■ Directions
Where a line of the records holds the string "computer", copy that line.

■ Saved data entries
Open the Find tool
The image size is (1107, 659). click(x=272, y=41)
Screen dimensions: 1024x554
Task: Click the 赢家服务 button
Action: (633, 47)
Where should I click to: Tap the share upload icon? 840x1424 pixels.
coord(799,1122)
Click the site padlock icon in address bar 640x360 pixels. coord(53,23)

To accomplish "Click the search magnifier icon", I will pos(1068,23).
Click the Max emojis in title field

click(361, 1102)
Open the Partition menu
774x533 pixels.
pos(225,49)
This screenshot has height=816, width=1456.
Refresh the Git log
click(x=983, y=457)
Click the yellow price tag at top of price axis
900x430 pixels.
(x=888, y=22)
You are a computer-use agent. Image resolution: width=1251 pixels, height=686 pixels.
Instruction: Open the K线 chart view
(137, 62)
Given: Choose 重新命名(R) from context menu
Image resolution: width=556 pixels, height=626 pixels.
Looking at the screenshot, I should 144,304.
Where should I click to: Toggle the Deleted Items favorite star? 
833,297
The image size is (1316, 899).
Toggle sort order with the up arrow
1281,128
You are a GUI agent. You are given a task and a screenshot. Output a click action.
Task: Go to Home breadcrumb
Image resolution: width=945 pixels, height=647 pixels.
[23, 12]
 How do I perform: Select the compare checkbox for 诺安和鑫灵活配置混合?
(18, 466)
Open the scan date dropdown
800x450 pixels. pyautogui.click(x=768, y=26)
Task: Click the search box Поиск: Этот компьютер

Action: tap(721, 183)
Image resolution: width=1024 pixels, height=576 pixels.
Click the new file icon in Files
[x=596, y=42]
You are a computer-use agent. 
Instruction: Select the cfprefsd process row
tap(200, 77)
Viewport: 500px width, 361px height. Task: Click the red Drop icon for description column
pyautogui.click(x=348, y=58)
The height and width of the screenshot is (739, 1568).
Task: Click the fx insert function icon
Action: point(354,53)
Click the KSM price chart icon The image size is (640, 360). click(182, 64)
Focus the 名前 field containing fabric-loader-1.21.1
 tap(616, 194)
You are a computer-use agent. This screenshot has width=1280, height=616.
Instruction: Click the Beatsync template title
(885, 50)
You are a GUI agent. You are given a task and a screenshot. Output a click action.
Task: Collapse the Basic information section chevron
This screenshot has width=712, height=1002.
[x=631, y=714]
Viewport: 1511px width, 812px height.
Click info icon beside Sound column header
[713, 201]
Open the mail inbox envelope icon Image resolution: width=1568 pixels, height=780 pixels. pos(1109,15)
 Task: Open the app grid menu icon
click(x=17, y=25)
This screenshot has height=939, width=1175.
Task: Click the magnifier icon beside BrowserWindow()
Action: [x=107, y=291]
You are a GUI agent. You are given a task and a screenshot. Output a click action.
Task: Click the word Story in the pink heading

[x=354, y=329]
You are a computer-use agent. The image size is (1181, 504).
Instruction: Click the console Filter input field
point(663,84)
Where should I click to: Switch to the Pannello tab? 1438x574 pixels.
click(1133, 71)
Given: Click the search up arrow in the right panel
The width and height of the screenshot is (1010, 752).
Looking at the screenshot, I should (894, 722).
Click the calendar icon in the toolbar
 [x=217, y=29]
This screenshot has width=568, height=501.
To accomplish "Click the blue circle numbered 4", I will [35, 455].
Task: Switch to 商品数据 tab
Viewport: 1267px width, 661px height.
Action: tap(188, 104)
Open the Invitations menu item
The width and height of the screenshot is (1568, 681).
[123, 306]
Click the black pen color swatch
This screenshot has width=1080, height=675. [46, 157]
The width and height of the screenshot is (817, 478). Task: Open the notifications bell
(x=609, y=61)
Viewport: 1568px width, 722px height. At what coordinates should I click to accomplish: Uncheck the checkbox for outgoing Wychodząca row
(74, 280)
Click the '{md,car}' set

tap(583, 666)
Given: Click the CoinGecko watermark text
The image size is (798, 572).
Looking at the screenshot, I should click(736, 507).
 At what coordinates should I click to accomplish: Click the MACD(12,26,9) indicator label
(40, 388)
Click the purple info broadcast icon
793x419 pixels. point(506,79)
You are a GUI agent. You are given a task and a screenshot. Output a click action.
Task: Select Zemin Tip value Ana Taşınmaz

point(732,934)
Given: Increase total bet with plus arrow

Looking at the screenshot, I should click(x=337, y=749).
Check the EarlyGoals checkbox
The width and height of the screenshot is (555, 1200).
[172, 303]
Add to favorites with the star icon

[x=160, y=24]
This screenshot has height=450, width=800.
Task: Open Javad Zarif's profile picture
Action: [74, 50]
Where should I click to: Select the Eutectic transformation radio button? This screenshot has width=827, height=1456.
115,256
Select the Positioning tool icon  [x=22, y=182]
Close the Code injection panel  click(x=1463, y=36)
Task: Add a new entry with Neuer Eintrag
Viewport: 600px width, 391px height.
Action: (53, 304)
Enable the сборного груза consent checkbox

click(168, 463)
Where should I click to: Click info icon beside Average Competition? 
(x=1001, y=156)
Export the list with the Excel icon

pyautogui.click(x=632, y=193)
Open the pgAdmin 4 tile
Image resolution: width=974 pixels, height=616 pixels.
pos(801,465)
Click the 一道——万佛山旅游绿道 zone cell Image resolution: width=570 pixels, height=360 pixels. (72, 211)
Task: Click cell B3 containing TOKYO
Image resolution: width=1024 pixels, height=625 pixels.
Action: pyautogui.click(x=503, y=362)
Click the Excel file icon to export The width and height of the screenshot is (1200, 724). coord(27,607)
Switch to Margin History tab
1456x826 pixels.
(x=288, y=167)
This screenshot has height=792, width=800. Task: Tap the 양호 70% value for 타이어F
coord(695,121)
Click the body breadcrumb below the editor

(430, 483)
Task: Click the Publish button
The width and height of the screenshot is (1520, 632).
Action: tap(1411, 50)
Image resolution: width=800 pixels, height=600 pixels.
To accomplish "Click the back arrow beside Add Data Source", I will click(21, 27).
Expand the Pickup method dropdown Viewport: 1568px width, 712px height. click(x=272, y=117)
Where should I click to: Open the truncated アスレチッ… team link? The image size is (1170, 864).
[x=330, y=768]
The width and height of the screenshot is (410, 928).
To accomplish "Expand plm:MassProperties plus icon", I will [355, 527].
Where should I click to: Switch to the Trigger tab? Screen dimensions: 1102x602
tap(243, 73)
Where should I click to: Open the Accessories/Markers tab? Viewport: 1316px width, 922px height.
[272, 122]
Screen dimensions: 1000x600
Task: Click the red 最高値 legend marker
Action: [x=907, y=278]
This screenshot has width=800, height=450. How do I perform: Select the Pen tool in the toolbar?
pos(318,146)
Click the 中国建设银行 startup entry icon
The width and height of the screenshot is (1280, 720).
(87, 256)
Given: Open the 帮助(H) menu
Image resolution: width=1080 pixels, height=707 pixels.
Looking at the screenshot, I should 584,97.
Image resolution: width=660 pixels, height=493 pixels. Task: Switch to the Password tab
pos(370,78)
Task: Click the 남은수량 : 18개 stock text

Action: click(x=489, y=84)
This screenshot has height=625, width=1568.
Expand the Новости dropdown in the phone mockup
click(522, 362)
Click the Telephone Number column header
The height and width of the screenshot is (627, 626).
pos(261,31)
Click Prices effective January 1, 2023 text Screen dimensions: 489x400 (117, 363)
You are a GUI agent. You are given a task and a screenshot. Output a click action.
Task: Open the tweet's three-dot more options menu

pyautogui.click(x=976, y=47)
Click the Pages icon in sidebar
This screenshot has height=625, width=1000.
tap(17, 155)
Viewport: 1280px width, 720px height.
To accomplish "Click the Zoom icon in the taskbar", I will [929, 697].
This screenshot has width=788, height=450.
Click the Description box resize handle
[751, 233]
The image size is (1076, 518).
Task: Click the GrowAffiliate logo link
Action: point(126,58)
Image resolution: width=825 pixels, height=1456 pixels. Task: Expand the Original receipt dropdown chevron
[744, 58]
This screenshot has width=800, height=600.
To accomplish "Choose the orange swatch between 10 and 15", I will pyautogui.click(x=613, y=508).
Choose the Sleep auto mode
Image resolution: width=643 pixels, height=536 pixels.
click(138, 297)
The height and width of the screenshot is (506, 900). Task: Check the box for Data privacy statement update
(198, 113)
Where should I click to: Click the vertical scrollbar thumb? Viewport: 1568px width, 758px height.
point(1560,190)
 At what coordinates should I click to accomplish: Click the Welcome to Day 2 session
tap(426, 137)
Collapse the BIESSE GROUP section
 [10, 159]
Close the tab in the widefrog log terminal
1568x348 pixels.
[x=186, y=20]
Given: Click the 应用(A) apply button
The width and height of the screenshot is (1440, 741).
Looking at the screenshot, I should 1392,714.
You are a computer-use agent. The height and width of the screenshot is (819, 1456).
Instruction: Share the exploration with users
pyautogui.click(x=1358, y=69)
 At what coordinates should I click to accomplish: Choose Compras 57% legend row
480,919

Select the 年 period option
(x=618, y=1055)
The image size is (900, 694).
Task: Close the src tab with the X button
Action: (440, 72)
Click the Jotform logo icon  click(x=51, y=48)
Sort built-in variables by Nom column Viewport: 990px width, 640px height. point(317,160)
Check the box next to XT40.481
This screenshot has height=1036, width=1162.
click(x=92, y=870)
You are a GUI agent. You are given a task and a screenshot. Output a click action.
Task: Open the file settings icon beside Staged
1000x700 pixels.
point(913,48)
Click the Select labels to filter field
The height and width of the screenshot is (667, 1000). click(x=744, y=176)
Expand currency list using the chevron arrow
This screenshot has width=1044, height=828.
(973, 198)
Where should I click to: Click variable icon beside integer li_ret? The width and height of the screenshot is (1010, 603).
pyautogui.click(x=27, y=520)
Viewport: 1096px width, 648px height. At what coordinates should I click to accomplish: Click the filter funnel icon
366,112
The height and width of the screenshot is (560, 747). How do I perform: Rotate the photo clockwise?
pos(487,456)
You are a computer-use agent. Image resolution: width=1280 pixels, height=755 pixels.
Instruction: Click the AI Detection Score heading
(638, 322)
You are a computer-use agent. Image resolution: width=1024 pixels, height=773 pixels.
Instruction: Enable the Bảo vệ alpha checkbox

■ Solution below
You are a computer-use agent. Image resolution: width=1251 pixels, height=686 pixels.
You are a computer-use agent. 
You are a computer-use agent. This screenshot has width=1280, height=616.
You are a computer-use agent. The image size is (1181, 504).
You are a computer-use agent. The height and width of the screenshot is (819, 1456).
You are a computer-use agent. Image resolution: width=1280 pixels, height=755 pixels.
You are a computer-use agent. Image resolution: width=1024 pixels, height=773 pixels.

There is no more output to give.